Managed and optimized big data clusters using Azure HDInsight, ensuring efficient data processing and analytics
capabilities.
Utilized Azure Blob Storage and Azure Data Lake Storage for scalable and cost-effective data storage solutions.
Automated tasks and workflows using PowerShell, streamlining data management and operations.
Applied Python with Pandas, NumPy, and PyTorch for data manipulation, analysis, and machine learning model
development, enhancing data processing capabilities.
Implemented data processing pipelines using Spark, handling large-scale data processing and analytics tasks.
Developed serverless functions using Azure Functions, enabling event-driven data processing and automation.
Managed and optimized Hadoop clusters for distributed data processing and analytics, ensuring scalability and
performance.
Implemented Kafka for real-time data streaming and processing, enabling real-time analytics and event-driven
architectures.
Managed secrets and access control using Azure Key Vault and Azure Active Directory (Azure AD), ensuring data security
and compliance.
Processed and analyzed JSON data formats, enabling structured data processing and integration.

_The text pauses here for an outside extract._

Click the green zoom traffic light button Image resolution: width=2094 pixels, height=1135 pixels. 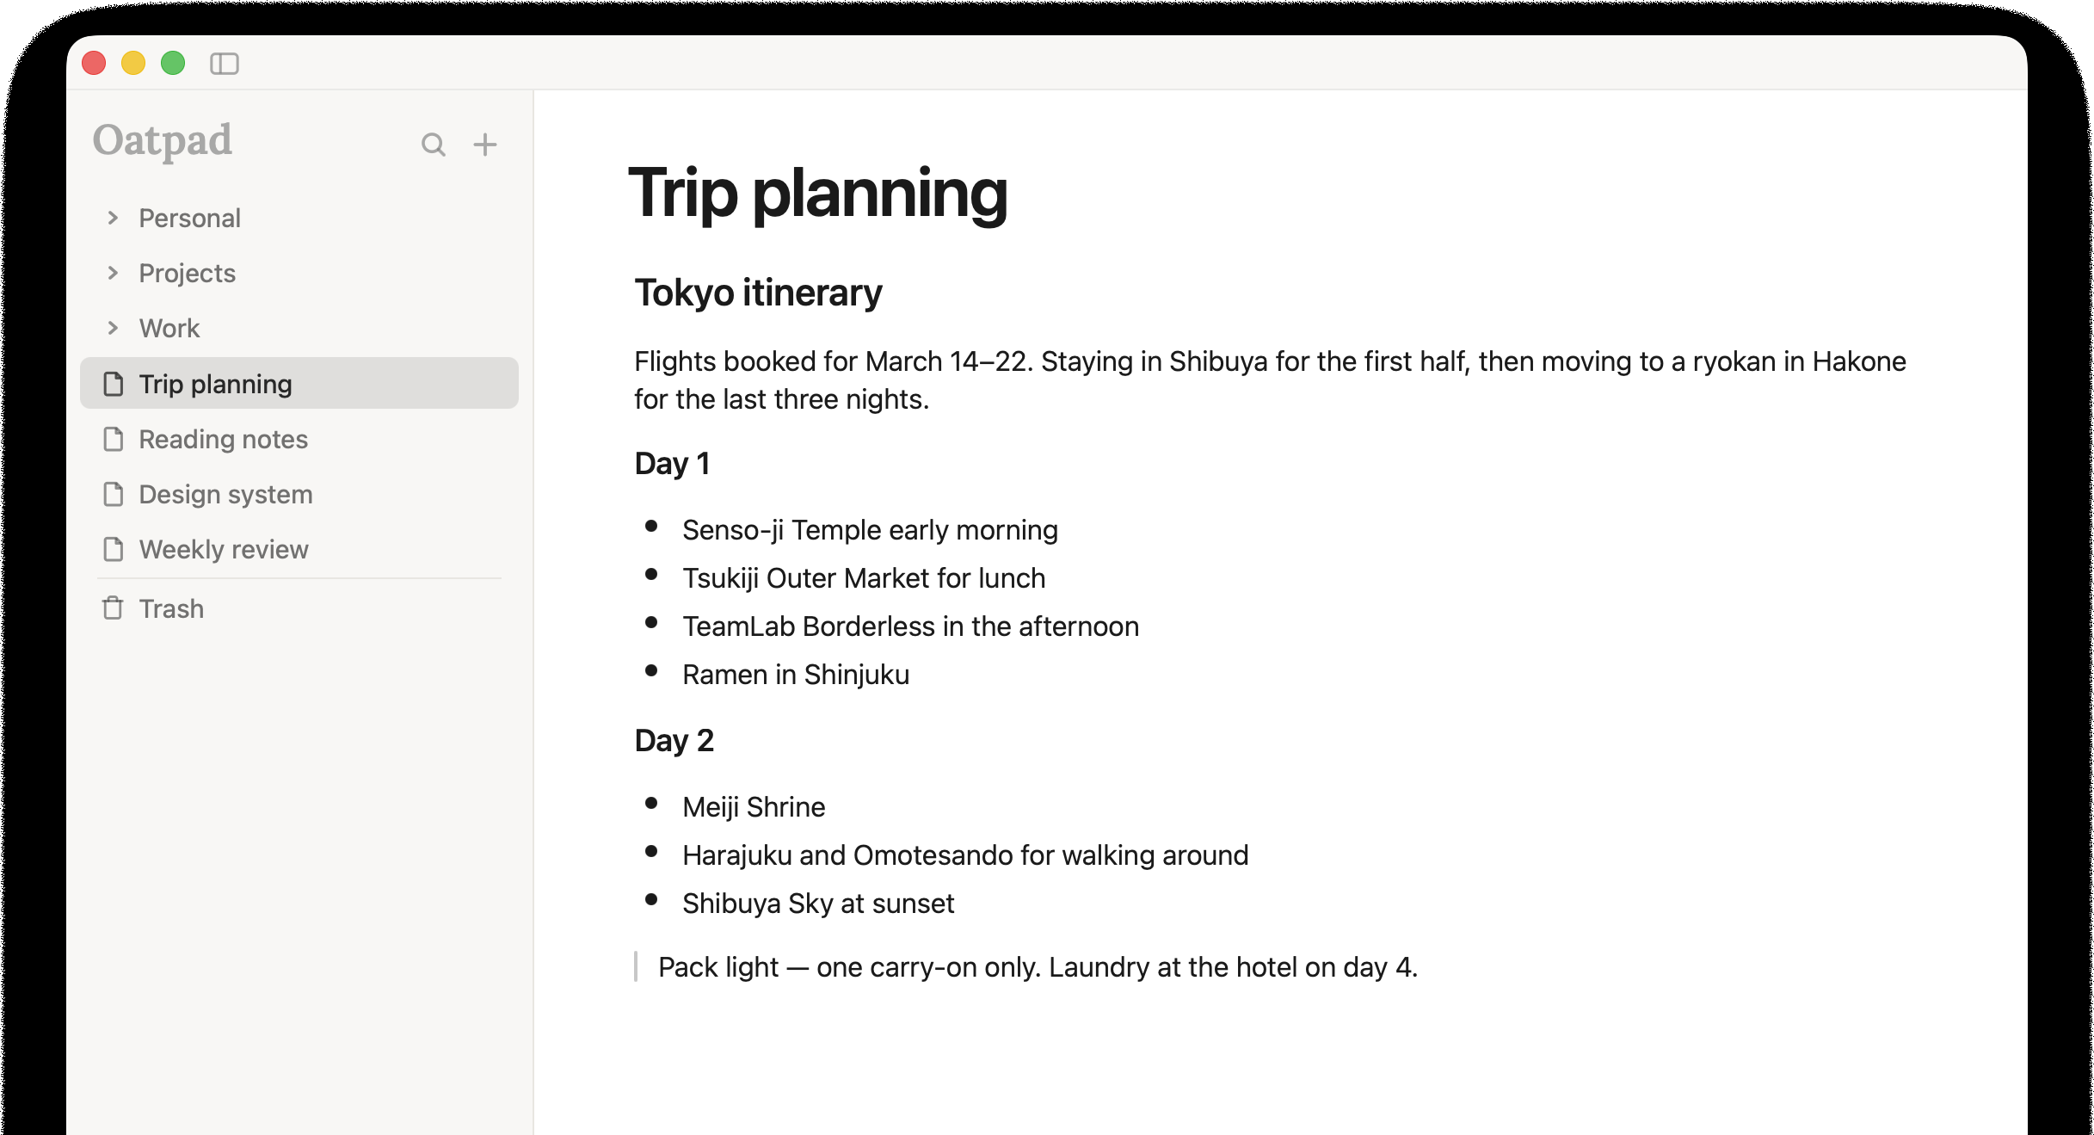pyautogui.click(x=173, y=64)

Managed code repositories and collaborated with teams using Bitbucket, ensuring version control and code quality.
Utilized Impala for interactive SQL queries and analytics on Hadoop-based data platforms.

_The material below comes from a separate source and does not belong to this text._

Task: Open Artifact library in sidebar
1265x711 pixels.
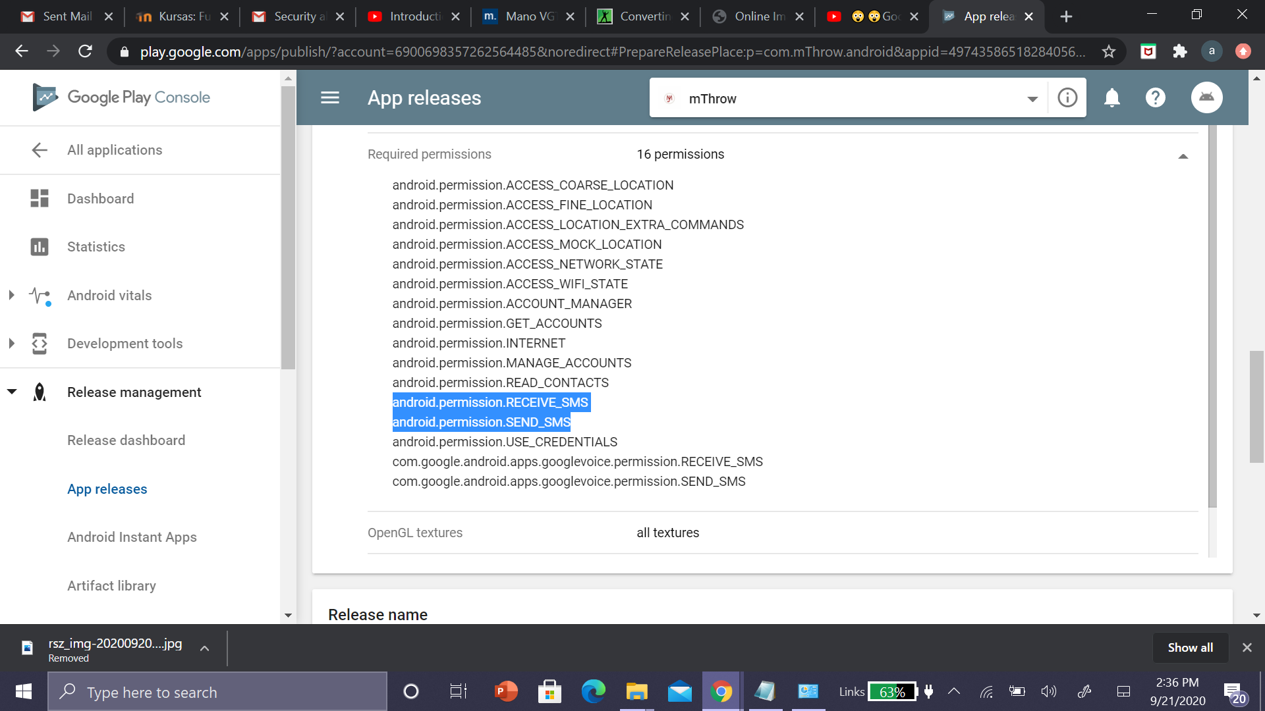Action: coord(111,585)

Implemented continuous integration and continuous deployment (CI/CD) pipelines using Azure DevOps, ensuring
automated and reliable software delivery.
Monitored and managed Azure resources using Azure Monitor and Azure Log Analytics, ensuring performance
optimization and troubleshooting.
Automated infrastructure deployment and management using Terraform, ensuring consistent and scalable infrastructure
configurations.
Containerized applications and services using Docker, enabling scalable and portable deployment of data solutions.
Orchestrated containerized applications using Kubernetes, ensuring efficient management and scaling of containerized
workloads.
Developed and deployed interactive data visualizations using Power BI, enabling data-driven insights and decision-
making.
Contributed to Agile methodologies, participating in Scrum ceremonies and sprint planning to deliver data solutions
iteratively and efficiently.
Managed project workflows and tasks using JIRA, ensuring collaboration and alignment with project goals and timelines.
Tech Stack: ADF, SQL Server, Azure Cosmos DB, Snowflake, Azure Databricks, Azure HDInsight, Azure Blob Storage, Azure
Data Lake Storage, PowerShell, Python, Spark, Azure Functions, Hadoop, Kafka, JSON, Bitbucket, Impala, Azure DevOps,
Azure Monitor, Terraform, Docker, Kubernetes, Power BI, JIRA.